Rewrite the records below as a numbered list with one line per item, leaving out the blank lines.

++++++++++

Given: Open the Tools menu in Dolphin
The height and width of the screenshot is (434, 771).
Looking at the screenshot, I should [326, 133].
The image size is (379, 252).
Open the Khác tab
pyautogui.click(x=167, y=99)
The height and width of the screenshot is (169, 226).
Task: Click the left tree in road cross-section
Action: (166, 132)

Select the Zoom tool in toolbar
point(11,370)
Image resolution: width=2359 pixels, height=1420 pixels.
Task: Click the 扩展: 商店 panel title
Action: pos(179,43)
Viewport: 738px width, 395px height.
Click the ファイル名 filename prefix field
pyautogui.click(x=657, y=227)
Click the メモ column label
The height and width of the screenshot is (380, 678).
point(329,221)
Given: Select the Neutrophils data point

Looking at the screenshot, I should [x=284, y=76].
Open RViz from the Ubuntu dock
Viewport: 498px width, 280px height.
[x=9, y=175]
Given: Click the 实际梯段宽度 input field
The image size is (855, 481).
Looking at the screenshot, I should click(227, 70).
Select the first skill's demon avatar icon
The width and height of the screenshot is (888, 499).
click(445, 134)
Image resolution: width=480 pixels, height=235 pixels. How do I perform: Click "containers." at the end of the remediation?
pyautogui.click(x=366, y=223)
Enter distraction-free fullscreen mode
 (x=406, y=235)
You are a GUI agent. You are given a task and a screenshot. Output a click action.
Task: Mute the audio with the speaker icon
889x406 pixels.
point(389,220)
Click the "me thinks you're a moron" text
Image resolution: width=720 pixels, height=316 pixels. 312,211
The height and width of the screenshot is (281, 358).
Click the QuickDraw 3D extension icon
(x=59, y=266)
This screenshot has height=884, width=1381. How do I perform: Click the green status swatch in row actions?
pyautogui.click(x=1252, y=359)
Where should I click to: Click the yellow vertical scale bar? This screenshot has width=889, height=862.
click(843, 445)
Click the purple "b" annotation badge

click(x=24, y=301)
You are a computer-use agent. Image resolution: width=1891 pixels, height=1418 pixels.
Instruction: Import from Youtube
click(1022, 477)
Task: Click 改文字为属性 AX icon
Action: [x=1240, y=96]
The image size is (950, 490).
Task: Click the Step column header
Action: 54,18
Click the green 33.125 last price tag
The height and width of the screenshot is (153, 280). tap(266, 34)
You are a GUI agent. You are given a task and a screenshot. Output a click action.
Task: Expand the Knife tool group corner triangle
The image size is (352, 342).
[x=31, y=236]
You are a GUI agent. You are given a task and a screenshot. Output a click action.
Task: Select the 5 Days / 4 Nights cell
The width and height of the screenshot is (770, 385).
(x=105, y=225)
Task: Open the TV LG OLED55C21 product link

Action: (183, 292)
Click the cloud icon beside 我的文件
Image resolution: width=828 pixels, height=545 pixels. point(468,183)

++++++++++

◆ Solution for this exercise
1. Given: Open the Tools menu in Dolphin
2. The height and width of the screenshot is (434, 771).
3. Looking at the screenshot, I should [326, 133].
4. The image size is (379, 252).
5. Open the Khác tab
6. pyautogui.click(x=167, y=99)
7. The height and width of the screenshot is (169, 226).
8. Task: Click the left tree in road cross-section
9. Action: (166, 132)
10. Select the Zoom tool in toolbar
11. point(11,370)
12. Image resolution: width=2359 pixels, height=1420 pixels.
13. Task: Click the 扩展: 商店 panel title
14. Action: pos(179,43)
15. Viewport: 738px width, 395px height.
16. Click the ファイル名 filename prefix field
17. pyautogui.click(x=657, y=227)
18. Click the メモ column label
19. The height and width of the screenshot is (380, 678).
20. point(329,221)
21. Given: Select the Neutrophils data point
22. Looking at the screenshot, I should [x=284, y=76].
23. Open RViz from the Ubuntu dock
24. Viewport: 498px width, 280px height.
25. [x=9, y=175]
26. Given: Click the 实际梯段宽度 input field
27. The image size is (855, 481).
28. Looking at the screenshot, I should click(227, 70).
29. Select the first skill's demon avatar icon
30. The width and height of the screenshot is (888, 499).
31. click(445, 134)
32. Image resolution: width=480 pixels, height=235 pixels. How do I perform: Click "containers." at the end of the remediation?
33. pyautogui.click(x=366, y=223)
34. Enter distraction-free fullscreen mode
35.  (x=406, y=235)
36. You are a GUI agent. You are given a task and a screenshot. Output a click action.
37. Task: Mute the audio with the speaker icon
38. 889x406 pixels.
39. point(389,220)
40. Click the "me thinks you're a moron" text
41. Image resolution: width=720 pixels, height=316 pixels. 312,211
42. The height and width of the screenshot is (281, 358).
43. Click the QuickDraw 3D extension icon
44. (x=59, y=266)
45. This screenshot has height=884, width=1381. How do I perform: Click the green status swatch in row actions?
46. pyautogui.click(x=1252, y=359)
47. Where should I click to: Click the yellow vertical scale bar? This screenshot has width=889, height=862.
48. click(843, 445)
49. Click the purple "b" annotation badge
50. click(x=24, y=301)
51. You are a computer-use agent. Image resolution: width=1891 pixels, height=1418 pixels.
52. Instruction: Import from Youtube
53. click(1022, 477)
54. Task: Click 改文字为属性 AX icon
55. Action: [x=1240, y=96]
56. The image size is (950, 490).
57. Task: Click the Step column header
58. Action: 54,18
59. Click the green 33.125 last price tag
60. The height and width of the screenshot is (153, 280). tap(266, 34)
61. You are a GUI agent. You are given a task and a screenshot. Output a click action.
62. Task: Expand the Knife tool group corner triangle
63. The image size is (352, 342).
64. [x=31, y=236]
65. You are a GUI agent. You are given a task and a screenshot. Output a click action.
66. Task: Select the 5 Days / 4 Nights cell
67. The width and height of the screenshot is (770, 385).
68. (x=105, y=225)
69. Task: Open the TV LG OLED55C21 product link
70. Action: (183, 292)
71. Click the cloud icon beside 我的文件
72. Image resolution: width=828 pixels, height=545 pixels. point(468,183)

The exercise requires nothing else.